Accordingly, an ASP in either of these circumstances may not:

  • Prevent, impede or dissuade the foreign central or competent authorities from considering on an alternative placement for the child or from placing or matching the child with a prospective adoptive family;
  • Prevent or dissuade another ASP or prospective adoptive parent from inquiring about the child;
  • Inform another ASP or prospective adoptive parent that the child has been placed, “reserved,” or is otherwise unavailable for intercountry adoption;
  • Guarantee the placement of a child matched through a soft referral to a prospective adoptive family;
  • Refuse to provide to another ASP information about the child;
  • Require a prospective adoptive parent to use the ASP as their primary provider or pay a fee to the ASP as a condition of providing information about the child, or impose any other condition on the provision of the information;
  • If an ASP receives an inquiry from another ASP about an eligible child, the ASP:
  • May inform the inquiring ASP that there is a prospective adoptive parent interested in the child, but must inform the inquiring ASP that the child has not been matched with an eligible family;
  • Must not dissuade or discourage the inquiring ASP from contacting the foreign central or competent authority to request information about or a placement of the child;
  • Must provide to the inquiring ASP all documentation and information with respect to the child received or obtained from the foreign central or competent authorities, including basic identifying information about the child that would allow another ASP to communicate with the foreign central or competent authority about a family that is interested in the child;
  • Must provide to the inquiring ASP all medical and psychological information about the child, from any source, but is not otherwise required to provide documentation (including translations) created by or on behalf of the ASP after receiving the child’s file (ASP work product);
  • May not inquire about the suitability of the family requesting the information before providing the information;
  • May not impose any conditions on the provision of this information, including but not limited to payment of a fee or use of the ASP as a primary provider.

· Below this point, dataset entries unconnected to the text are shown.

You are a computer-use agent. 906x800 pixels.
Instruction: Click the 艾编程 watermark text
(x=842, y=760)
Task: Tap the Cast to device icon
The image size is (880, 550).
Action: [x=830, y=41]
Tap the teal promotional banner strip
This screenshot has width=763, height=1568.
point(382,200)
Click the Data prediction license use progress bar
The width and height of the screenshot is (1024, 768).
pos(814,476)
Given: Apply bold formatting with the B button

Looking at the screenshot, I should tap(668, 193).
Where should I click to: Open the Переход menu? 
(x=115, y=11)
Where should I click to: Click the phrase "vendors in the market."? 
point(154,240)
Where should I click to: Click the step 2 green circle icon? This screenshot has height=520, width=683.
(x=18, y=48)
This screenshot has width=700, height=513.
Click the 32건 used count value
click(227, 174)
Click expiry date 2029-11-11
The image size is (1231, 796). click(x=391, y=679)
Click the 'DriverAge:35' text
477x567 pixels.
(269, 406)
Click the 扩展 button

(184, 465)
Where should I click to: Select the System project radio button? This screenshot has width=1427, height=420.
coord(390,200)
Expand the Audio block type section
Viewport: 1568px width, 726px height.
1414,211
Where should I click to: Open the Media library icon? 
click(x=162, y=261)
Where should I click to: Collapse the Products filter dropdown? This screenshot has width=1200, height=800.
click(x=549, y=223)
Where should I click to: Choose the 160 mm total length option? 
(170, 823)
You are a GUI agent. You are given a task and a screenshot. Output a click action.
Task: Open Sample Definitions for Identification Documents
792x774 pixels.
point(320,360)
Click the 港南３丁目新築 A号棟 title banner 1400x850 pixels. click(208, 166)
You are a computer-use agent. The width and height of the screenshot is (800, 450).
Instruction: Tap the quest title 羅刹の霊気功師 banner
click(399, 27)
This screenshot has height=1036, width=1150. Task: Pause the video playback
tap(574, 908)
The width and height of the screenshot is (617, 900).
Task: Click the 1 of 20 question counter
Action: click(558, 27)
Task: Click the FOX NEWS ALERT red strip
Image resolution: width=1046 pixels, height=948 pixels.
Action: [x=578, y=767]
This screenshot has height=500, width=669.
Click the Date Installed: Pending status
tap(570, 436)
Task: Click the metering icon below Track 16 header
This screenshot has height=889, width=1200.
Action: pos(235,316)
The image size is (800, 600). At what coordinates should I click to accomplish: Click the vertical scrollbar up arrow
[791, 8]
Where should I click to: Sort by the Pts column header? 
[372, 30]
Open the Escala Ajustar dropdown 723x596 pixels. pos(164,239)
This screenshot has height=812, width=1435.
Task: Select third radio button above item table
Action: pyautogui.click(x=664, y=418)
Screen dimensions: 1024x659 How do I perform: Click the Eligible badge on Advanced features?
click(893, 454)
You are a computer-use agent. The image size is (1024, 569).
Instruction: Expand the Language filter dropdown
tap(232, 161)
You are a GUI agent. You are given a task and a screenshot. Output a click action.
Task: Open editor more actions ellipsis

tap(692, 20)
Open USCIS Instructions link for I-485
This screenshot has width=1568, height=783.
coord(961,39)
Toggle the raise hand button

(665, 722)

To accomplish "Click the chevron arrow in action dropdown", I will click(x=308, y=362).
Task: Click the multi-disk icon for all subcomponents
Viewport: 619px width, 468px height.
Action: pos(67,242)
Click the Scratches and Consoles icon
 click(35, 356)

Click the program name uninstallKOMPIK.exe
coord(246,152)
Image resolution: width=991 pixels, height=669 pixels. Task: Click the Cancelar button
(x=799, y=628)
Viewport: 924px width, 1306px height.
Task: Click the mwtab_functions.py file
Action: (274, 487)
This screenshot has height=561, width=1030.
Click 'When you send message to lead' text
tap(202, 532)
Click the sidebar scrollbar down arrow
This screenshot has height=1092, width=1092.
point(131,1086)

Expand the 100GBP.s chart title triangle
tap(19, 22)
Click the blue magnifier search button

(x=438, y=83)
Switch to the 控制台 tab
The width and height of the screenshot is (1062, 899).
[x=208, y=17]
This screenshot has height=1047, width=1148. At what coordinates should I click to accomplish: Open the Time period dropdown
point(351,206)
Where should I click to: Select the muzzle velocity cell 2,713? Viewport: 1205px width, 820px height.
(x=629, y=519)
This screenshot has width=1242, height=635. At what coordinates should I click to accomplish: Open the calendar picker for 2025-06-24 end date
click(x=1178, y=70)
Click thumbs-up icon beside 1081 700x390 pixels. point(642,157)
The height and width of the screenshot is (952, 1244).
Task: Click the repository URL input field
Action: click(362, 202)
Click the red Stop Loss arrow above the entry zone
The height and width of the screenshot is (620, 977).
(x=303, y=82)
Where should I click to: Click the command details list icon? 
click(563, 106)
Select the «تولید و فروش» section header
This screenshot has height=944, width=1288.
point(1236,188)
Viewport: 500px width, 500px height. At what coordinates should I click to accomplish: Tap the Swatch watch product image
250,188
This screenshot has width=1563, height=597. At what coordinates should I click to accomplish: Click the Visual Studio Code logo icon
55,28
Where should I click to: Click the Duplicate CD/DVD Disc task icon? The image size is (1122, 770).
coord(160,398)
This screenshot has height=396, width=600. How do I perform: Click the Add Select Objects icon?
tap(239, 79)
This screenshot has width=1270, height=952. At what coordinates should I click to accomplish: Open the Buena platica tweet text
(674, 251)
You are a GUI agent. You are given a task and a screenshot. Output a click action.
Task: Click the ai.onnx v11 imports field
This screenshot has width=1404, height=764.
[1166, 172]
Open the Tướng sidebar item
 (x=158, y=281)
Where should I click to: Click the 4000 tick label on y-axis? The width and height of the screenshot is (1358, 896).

This guidance relates to the roles and responsibilities of ASPs in the use of soft referrals, and does not limit the discretion of a foreign central or competent authority to determine, to the extent permissible under its own law, that it is in the best interests of the child to “hold” the child for adoption by a prospective adoptive parent who has not yet completed a home study, even when another prospective adoptive parent with a completed home study is waiting for a referral.  However, an ASP may not take any action that would prevent, impede or dissuade the foreign central or competent authority from making a different placement.

Thus, an ASP:

  • May advocate for placement with the PAPs to whom it has made a soft referral to a foreign central authority that is considering an alternative placement for the child, provided that only  the foreign central or competent authority decides which placement is in the child’s best interest;
  • May not request that the foreign central or competent authority adopt a formal or informal policy of declining to accept or consider applications for alternative placements after a soft referral has been made;
  • May not request or suggest, when making a soft referral for a child, that the foreign central or competent authority decline to accept or consider applications for alternative placements for the child;
  • May not place any other condition on its acceptance of a child’s file for recruitment or other purposes that would give the ASP the exclusive right to determine the placement of a child or otherwise limit the discretion of the foreign central or competent authority to do so.

This guidance does not prohibit ASPs from working with any foreign central or competent authorities, or from participating in any particular program, such as the China Special Focus Program, operated by the central or competent authorities of a foreign country.  However, all ASPs must ensure that their conduct is consistent with the regulations, including this guidance, and operating within a particular program is not, by itself, a guarantee that an ASP’s conduct is consistent with this guidance.